Copy all of the records below, line for line, without changing a single character.

# START OF RECORDS SHOWN

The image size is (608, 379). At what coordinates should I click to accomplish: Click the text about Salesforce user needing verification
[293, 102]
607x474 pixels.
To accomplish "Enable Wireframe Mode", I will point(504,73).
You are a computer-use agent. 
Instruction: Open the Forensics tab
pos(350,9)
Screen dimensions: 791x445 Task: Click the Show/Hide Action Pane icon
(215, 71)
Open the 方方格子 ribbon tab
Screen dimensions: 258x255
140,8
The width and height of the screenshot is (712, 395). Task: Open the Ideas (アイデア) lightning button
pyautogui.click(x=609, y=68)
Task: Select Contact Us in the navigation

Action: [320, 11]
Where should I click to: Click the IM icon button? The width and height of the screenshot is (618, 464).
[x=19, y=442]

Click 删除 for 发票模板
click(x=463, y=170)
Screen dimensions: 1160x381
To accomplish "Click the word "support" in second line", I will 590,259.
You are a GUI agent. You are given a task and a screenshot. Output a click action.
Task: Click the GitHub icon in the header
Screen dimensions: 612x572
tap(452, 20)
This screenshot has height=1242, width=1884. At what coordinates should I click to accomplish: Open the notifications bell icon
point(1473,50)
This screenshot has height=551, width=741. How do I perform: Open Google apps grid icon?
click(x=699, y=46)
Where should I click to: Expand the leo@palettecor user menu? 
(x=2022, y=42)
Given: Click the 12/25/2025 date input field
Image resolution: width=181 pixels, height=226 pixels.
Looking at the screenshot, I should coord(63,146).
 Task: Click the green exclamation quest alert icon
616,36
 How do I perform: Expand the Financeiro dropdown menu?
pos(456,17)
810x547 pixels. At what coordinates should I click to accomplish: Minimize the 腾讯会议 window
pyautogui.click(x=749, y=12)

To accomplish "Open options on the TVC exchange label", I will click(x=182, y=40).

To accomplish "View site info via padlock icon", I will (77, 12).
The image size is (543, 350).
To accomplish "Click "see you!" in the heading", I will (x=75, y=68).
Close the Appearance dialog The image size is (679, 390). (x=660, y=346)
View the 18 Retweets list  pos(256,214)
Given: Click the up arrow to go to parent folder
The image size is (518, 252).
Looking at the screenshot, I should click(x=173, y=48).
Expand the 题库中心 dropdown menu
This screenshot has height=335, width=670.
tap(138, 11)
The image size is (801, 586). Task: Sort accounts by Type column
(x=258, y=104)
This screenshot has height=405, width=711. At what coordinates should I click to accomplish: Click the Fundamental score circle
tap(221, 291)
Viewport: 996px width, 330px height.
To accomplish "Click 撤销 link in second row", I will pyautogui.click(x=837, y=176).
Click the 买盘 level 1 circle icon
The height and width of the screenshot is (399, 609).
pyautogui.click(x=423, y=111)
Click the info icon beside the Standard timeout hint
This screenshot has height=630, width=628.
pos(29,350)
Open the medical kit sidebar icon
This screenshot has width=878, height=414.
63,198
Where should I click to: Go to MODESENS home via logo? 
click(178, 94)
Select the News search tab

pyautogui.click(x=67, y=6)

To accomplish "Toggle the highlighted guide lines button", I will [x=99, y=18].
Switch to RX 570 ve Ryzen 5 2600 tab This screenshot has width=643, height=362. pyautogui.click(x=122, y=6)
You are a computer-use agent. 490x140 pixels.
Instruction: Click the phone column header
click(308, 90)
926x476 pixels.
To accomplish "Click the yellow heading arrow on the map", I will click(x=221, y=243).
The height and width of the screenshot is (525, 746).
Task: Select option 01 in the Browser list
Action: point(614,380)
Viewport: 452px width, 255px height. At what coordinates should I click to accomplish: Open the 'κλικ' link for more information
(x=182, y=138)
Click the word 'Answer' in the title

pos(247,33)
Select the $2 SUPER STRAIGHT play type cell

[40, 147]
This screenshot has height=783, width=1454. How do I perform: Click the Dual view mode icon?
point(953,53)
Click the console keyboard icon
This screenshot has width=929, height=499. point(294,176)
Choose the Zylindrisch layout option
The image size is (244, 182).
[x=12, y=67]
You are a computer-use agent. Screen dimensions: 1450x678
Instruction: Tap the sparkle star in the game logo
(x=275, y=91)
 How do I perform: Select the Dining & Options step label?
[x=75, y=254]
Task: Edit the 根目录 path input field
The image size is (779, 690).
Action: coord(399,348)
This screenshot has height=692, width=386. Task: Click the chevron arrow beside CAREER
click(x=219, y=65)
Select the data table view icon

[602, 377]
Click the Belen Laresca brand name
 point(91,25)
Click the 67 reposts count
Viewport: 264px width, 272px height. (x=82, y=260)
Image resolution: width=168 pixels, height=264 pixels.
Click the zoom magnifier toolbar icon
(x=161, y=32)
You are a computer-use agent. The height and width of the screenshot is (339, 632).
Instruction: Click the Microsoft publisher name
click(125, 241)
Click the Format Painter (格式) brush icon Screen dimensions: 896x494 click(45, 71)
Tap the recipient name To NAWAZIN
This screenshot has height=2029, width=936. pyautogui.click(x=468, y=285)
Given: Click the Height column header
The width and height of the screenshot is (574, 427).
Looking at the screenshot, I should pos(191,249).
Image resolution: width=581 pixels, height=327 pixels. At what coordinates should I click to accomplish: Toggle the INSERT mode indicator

# END OF RECORDS SHOWN

## SOLUTION FOR THIS PROBLEM:
The image size is (608, 379). At what coordinates should I click to accomplish: Click the text about Salesforce user needing verification
[293, 102]
607x474 pixels.
To accomplish "Enable Wireframe Mode", I will point(504,73).
You are a computer-use agent. 
Instruction: Open the Forensics tab
pos(350,9)
Screen dimensions: 791x445 Task: Click the Show/Hide Action Pane icon
(215, 71)
Open the 方方格子 ribbon tab
Screen dimensions: 258x255
140,8
The width and height of the screenshot is (712, 395). Task: Open the Ideas (アイデア) lightning button
pyautogui.click(x=609, y=68)
Task: Select Contact Us in the navigation

Action: [320, 11]
Where should I click to: Click the IM icon button? The width and height of the screenshot is (618, 464).
[x=19, y=442]

Click 删除 for 发票模板
click(x=463, y=170)
Screen dimensions: 1160x381
To accomplish "Click the word "support" in second line", I will 590,259.
You are a GUI agent. You are given a task and a screenshot. Output a click action.
Task: Click the GitHub icon in the header
Screen dimensions: 612x572
tap(452, 20)
This screenshot has height=1242, width=1884. At what coordinates should I click to accomplish: Open the notifications bell icon
point(1473,50)
This screenshot has height=551, width=741. How do I perform: Open Google apps grid icon?
click(x=699, y=46)
Where should I click to: Expand the leo@palettecor user menu? 
(x=2022, y=42)
Given: Click the 12/25/2025 date input field
Image resolution: width=181 pixels, height=226 pixels.
Looking at the screenshot, I should coord(63,146).
 Task: Click the green exclamation quest alert icon
616,36
 How do I perform: Expand the Financeiro dropdown menu?
pos(456,17)
810x547 pixels. At what coordinates should I click to accomplish: Minimize the 腾讯会议 window
pyautogui.click(x=749, y=12)

To accomplish "Open options on the TVC exchange label", I will click(x=182, y=40).

To accomplish "View site info via padlock icon", I will (77, 12).
The image size is (543, 350).
To accomplish "Click "see you!" in the heading", I will (x=75, y=68).
Close the Appearance dialog The image size is (679, 390). (x=660, y=346)
View the 18 Retweets list  pos(256,214)
Given: Click the up arrow to go to parent folder
The image size is (518, 252).
Looking at the screenshot, I should click(x=173, y=48).
Expand the 题库中心 dropdown menu
This screenshot has height=335, width=670.
tap(138, 11)
The image size is (801, 586). Task: Sort accounts by Type column
(x=258, y=104)
This screenshot has height=405, width=711. At what coordinates should I click to accomplish: Click the Fundamental score circle
tap(221, 291)
Viewport: 996px width, 330px height.
To accomplish "Click 撤销 link in second row", I will pyautogui.click(x=837, y=176).
Click the 买盘 level 1 circle icon
The height and width of the screenshot is (399, 609).
pyautogui.click(x=423, y=111)
Click the info icon beside the Standard timeout hint
This screenshot has height=630, width=628.
pos(29,350)
Open the medical kit sidebar icon
This screenshot has width=878, height=414.
63,198
Where should I click to: Go to MODESENS home via logo? 
click(178, 94)
Select the News search tab

pyautogui.click(x=67, y=6)

To accomplish "Toggle the highlighted guide lines button", I will [x=99, y=18].
Switch to RX 570 ve Ryzen 5 2600 tab This screenshot has width=643, height=362. pyautogui.click(x=122, y=6)
You are a computer-use agent. 490x140 pixels.
Instruction: Click the phone column header
click(308, 90)
926x476 pixels.
To accomplish "Click the yellow heading arrow on the map", I will click(x=221, y=243).
The height and width of the screenshot is (525, 746).
Task: Select option 01 in the Browser list
Action: point(614,380)
Viewport: 452px width, 255px height. At what coordinates should I click to accomplish: Open the 'κλικ' link for more information
(x=182, y=138)
Click the word 'Answer' in the title

pos(247,33)
Select the $2 SUPER STRAIGHT play type cell

[40, 147]
This screenshot has height=783, width=1454. How do I perform: Click the Dual view mode icon?
point(953,53)
Click the console keyboard icon
This screenshot has width=929, height=499. point(294,176)
Choose the Zylindrisch layout option
The image size is (244, 182).
[x=12, y=67]
You are a computer-use agent. Screen dimensions: 1450x678
Instruction: Tap the sparkle star in the game logo
(x=275, y=91)
 How do I perform: Select the Dining & Options step label?
[x=75, y=254]
Task: Edit the 根目录 path input field
The image size is (779, 690).
Action: coord(399,348)
This screenshot has height=692, width=386. Task: Click the chevron arrow beside CAREER
click(x=219, y=65)
Select the data table view icon

[602, 377]
Click the Belen Laresca brand name
 point(91,25)
Click the 67 reposts count
Viewport: 264px width, 272px height. (x=82, y=260)
Image resolution: width=168 pixels, height=264 pixels.
Click the zoom magnifier toolbar icon
(x=161, y=32)
You are a computer-use agent. The height and width of the screenshot is (339, 632).
Instruction: Click the Microsoft publisher name
click(125, 241)
Click the Format Painter (格式) brush icon Screen dimensions: 896x494 click(45, 71)
Tap the recipient name To NAWAZIN
This screenshot has height=2029, width=936. pyautogui.click(x=468, y=285)
Given: Click the Height column header
The width and height of the screenshot is (574, 427).
Looking at the screenshot, I should pos(191,249).
Image resolution: width=581 pixels, height=327 pixels. At what coordinates should I click to accomplish: Toggle the INSERT mode indicator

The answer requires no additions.